John Reid: Britain won’t apologise for Rushdie honour
Britain stands by the knighthood awarded to Salman Rushdie and would not apologise for honouring him, the Home Secretary said today.
John Reid said the issue was “sensitive” but the protection of people’s right to express their opinions in literature, argument and politics was “of over-riding value to our society”.
His comments came as Britain voiced “deep concern” over a Pakistani minister’s comments appearing to state the award of the honour justified suicide bombings.
Mr Reid said: “I think we have a set of values that accrues people honours for their contribution to literature even when they don’t agree with our point of view.
“That’s our way and that’s what we stand by.” The Home Secretary said some Christians were upset when John Cleese made the Life of Brian and some Jewish people were upset when Mel Gibson made films.

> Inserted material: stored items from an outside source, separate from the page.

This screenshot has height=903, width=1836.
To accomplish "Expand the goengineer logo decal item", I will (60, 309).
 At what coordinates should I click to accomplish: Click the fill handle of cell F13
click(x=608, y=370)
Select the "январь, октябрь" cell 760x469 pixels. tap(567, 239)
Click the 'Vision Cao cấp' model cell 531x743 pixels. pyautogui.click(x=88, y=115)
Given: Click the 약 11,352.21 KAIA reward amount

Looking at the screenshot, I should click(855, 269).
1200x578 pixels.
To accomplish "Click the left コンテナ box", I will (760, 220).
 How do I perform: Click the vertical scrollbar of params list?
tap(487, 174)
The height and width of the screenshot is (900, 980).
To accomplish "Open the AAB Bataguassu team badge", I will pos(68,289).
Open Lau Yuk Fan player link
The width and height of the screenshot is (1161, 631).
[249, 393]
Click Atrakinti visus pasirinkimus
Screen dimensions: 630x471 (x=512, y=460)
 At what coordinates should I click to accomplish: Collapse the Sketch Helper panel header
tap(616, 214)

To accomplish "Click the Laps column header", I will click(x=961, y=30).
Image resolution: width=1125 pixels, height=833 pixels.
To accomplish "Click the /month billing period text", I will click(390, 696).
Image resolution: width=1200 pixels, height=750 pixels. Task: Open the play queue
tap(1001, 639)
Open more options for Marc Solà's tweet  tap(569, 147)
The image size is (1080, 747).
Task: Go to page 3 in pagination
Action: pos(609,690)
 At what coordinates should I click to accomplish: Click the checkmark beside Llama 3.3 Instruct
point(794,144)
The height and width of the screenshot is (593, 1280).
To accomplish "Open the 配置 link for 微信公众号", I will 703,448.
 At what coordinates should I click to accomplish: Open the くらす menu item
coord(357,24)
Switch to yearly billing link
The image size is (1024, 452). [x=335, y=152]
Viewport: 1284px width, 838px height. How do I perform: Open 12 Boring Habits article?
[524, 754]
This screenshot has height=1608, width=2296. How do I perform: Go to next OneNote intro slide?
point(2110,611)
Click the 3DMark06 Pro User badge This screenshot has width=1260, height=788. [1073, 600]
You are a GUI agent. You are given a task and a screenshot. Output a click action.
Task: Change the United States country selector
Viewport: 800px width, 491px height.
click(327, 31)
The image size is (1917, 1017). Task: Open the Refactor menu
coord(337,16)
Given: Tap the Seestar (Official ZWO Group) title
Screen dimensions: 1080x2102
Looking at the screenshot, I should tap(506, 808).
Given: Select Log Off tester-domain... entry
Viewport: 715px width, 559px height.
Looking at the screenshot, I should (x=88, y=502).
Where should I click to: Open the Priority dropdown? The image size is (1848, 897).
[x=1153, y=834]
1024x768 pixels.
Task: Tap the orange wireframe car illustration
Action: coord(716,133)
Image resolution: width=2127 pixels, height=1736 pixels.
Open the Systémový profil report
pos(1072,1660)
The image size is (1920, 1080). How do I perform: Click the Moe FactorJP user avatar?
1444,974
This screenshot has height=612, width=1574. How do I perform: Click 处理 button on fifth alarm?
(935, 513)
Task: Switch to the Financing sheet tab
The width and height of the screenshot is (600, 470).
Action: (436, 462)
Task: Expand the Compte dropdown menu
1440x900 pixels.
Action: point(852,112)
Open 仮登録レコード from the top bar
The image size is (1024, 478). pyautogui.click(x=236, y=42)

“We have to be sensitive, but I think that we take the approach that in the long-run the protection of the right to express opinions in literature, argument and politics is of over-riding value to our society,” he said.
“We have very strong laws about promoting racial intolerance. It isn’t a free-for-all. We’ve thought very carefully about it.
“But we have a right to express opinions and a tolerance of other people’s point of view, and we don’t apologise for that.”
His comments came in response to a question at the end of a speech to the Citizens’ Crime Commission in New York today.
The international row over Rushdie’s knighthood today spread further around the globe with new protests flairing in Asia.
Members of Malaysia’s Islamic fundamentalist opposition party protested in front of the British High Commission over Britain’s decision to grant a knighthood to author Salman Rushdie.
About 25 activists from the Pan-Malaysian Islamic Party in the Muslim-majority nation shouted “Crush Salman Rushdie” and “Damn Britain” as police stood watch during the one-hour peaceful demonstration outside the British diplomatic mission in Kuala Lumpur.
The protesters dispersed after the party’s youth leader, Salahuddin Ayub, handed a protest note to a commission official.
“We consider this an irresponsible move by the British government,” Salahuddin said.
Britain announced on Saturday it would award a knighthood to Rushdie, one of the most prominent novelists of the late 20th century.
Rushdie went into hiding after Iran’s Ayatollah Khomeini issued a 1989 religious edict ordering Muslims to kill Rushdie because his novel “The Satanic Verses” allegedly insulted Islam.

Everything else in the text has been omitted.